So we don't allow this and for good reason. Through the miracle of calculus, consider the following limiting arguments. How much killing horsepower should one individual be allowed to possess? I've already shown that a hydrogen bomb is too much. One can similarly reason that an atomic bomb is too much. We can continue to reason to more reasonable scales. Current law does not allow individuals to carry grenades, presumably because that is too much killing horsepower to confer on a single individual. Yet we allow uncredentialed people to purchase assault rifles willy-nilly. This is contradictory.

We can reason from below, as well as from above. We can reason from too little as well as from too much. How much killing horsepower is too little for self-defense? If one is attacked by a single person, you need to have what they have, plus a little bit extra so that you win. If a single attacker can have a hydrogen bomb, then you need two hydrogen bombs, just to make sure. So now we have a paradox. Whatever we allow someone else to have, is all that we are allowed to have! To fix that we must allow ourselves to have anything that they could possible have plus a safety margin and viola - we are in the current impasse enabling mass-shootings at schools, movies, concerts and work.

BUT a group of reasonable people could get together and say, here is how much killing horsepower we are going to confer on any single individual (this has tremendous ramifications for military leaders, but I digress). The killing horsepower that you are certified for depends on: 1) the soundness of your mind and 2) the threats you reasonably expect to confront in your current daily life. This creates a table of permitted killing horsepower. A commander-in-chief I know of, has the killing horsepower of the entire hydrogen-bomb arsenal of the United States. That is probably too much power to confer on one person, who in a moment of questionable judgement, could make a mistake that would destroy the world. Again I digress.

In short, a table of permitted killing horsepower is created and everyone gets a ranking. This table of permitted killing horsepower is created by proper research, debate and due process, while we mourn those lost in the meantime. In the future Artificial Intelligence tools will be used to screen applicants fairly, by quickly applying the wisdom of history and the hive. The model is that of a DMV for killing horsepower. Everybody hates the DMV, even so you can't drive a big truck without a special license and the lawyers come when they run you off the road. We know how to make DMV's. Apple could make them more user-friendly though. Part One Done.

The second part is an inventory, a complete common-sense gun census. An inventory must be made of the location and type of every gun and every round of ammunition. The manufacturers of weapons are required to keep records on how many are made. Many of these can then be tracked down by those records in combination with registration databases and store records.  The location of ALL guns and ammunition repositories must be part of the certification process. If someone tries to cache weapons John Wick style, his killing horsepower privileges are reduced or removed. If you use a gun, that use is going to be audited by the justice system, and the gun census is part of that process. A gun census doesn't take anyone's weapons away that shouldn't have them in the first place.

With a complete inventory, it will be possible to screen for those who are currently in possession of killing horsepower outside the realm of their daily need and their soundness of mind.

Any other approach to this problem will find us lamenting the murder of our children in schools, the murder of our friends at movie theaters, concerts and work. Schools, movies, concerts and work makes life worthwhile. Possession of killing horsepower outside our need or ability to wield it makes life more tragic than it already is.

In conclusion. We must implement these two fixes now. If things don't improve we can implement a sundown clause, a return to crazy town and see how that works. Judging from current events, crazy town isn't working at all.

———

▶ _DESCRIPTION OF THE TASK_: In the passage on gun policy, please explain why the author considers the killing horsepower of a commander-in-chief to be probably too much for one person, in one to three sentences.

▶ _GIVEN MATERIAL_:

———

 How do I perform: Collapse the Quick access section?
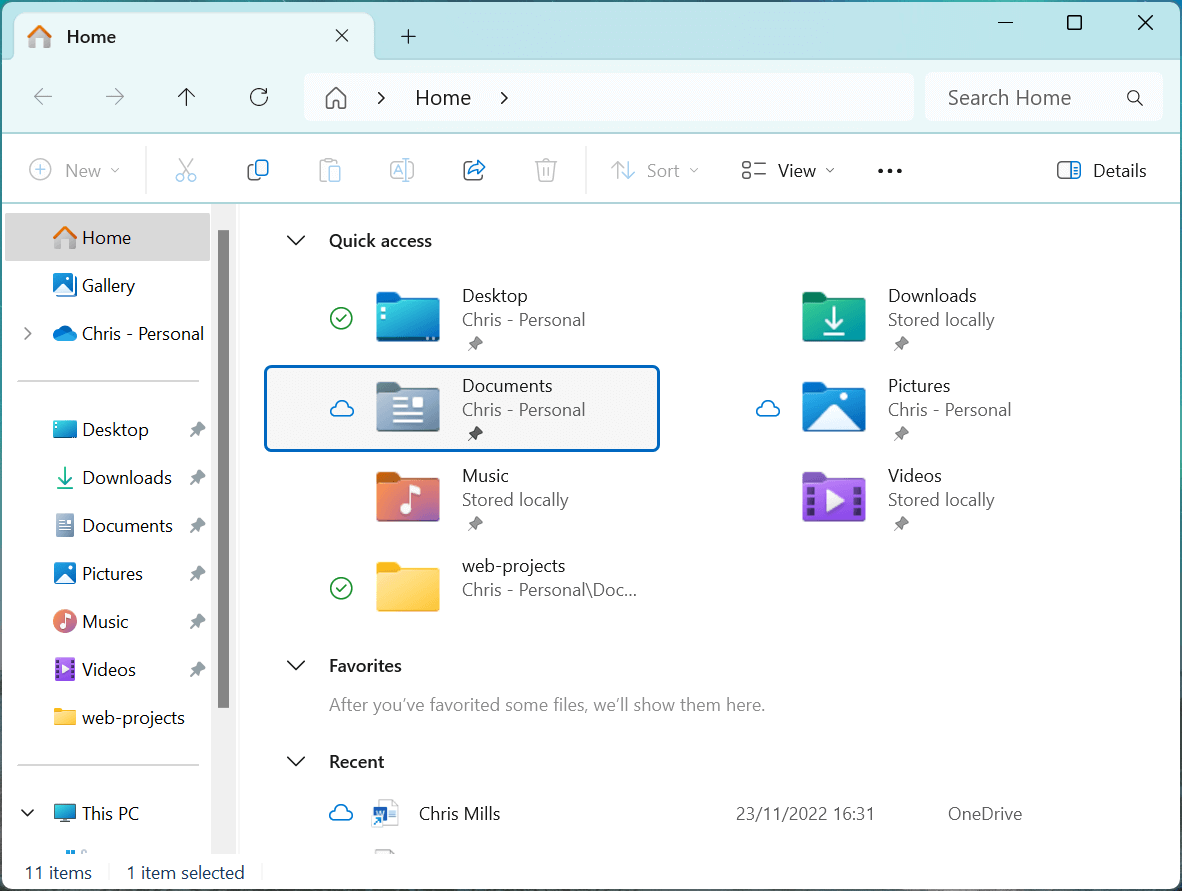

———

▶ _ANSWER SECTION_: The author notes that a commander-in-chief holds the killing horsepower of the entire U.S. hydrogen-bomb arsenal. That is probably too much power for one person, because in a moment of questionable judgement that person could make a mistake that would destroy the world.